Andy Hull is in a mood. And despite the over-sold-out crowd packed into The Showbox, singing along to every word of Manchester Orchestra‘s set, the one random guy screaming nonsensical garbage at Hull is cramping his style.

Four songs in, Hull pauses, notes that, “Normally I try to fit in a joke here but I’m not really feeling it right now. So more songs. How’s that? Cool.” No one in the crowd is going to argue.

Touring in support of their fifth full-length, this summer’s A Black Mile to the Surface, Manchester Orchestra know how to bring the Myspace kids out from behind their devices and into the light. The strobing, saturated, rainbow-colored light, drenched in a sea of fog, that is.

They kick off their live set, mid-tour, with the three opening tracks off the new album, “The Maze,” “The Gold,” and “The Moth” before weaving into a set that spans the rest of their catalog. It’s classic MO, though, as tracks that feel exceptionally personal at barely a whisper smash brutally against sprawling grunge guitars and general existential angst.

There are anthemic, arena-rock-sized tracks, sure, but if nothing else, Manchester Orchestra is emo to the max, and this is what their dedicated fans came out for. They want to feel like they are understood. Like Hull is there putting words to their breakups, their dread, their heartache, their joy. They pump their fists as they scream along.

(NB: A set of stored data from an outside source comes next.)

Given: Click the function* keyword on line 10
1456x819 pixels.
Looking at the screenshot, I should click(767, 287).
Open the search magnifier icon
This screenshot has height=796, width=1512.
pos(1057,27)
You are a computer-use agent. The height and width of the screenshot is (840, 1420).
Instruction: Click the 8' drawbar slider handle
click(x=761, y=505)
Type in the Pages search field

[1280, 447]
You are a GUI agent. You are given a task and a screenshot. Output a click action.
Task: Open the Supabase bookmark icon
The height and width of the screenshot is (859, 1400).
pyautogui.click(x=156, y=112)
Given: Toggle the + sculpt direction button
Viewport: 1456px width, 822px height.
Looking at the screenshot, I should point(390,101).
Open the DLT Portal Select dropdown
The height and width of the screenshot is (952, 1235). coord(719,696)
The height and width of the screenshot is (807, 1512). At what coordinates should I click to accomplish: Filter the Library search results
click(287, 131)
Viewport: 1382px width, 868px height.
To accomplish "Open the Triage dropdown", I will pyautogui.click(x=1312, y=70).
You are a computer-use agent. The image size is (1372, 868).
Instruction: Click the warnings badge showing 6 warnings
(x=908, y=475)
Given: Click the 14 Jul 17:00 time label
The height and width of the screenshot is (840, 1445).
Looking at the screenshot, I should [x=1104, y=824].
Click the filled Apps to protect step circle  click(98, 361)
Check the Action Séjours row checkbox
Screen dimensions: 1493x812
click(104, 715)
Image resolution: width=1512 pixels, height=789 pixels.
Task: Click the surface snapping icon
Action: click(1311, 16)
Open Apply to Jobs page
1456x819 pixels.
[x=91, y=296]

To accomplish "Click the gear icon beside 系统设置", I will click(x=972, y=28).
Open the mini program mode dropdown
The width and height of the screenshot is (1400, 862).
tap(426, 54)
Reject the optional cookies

Sure, there’s notable excitement before hits like “I’ve Got Friends” and the sweeping light of “The Alien” that then swoops into “The Sunshine.” But it’s the end of the set that sends a gut-punch reeling through the crowd as they close it out with “The River.” A two-song encore ends the night, including a rare occurrence of “The Silence,” and the crowd is ALL CAPS INTO IT before the house lights come up. And just like that, the therapy session is over.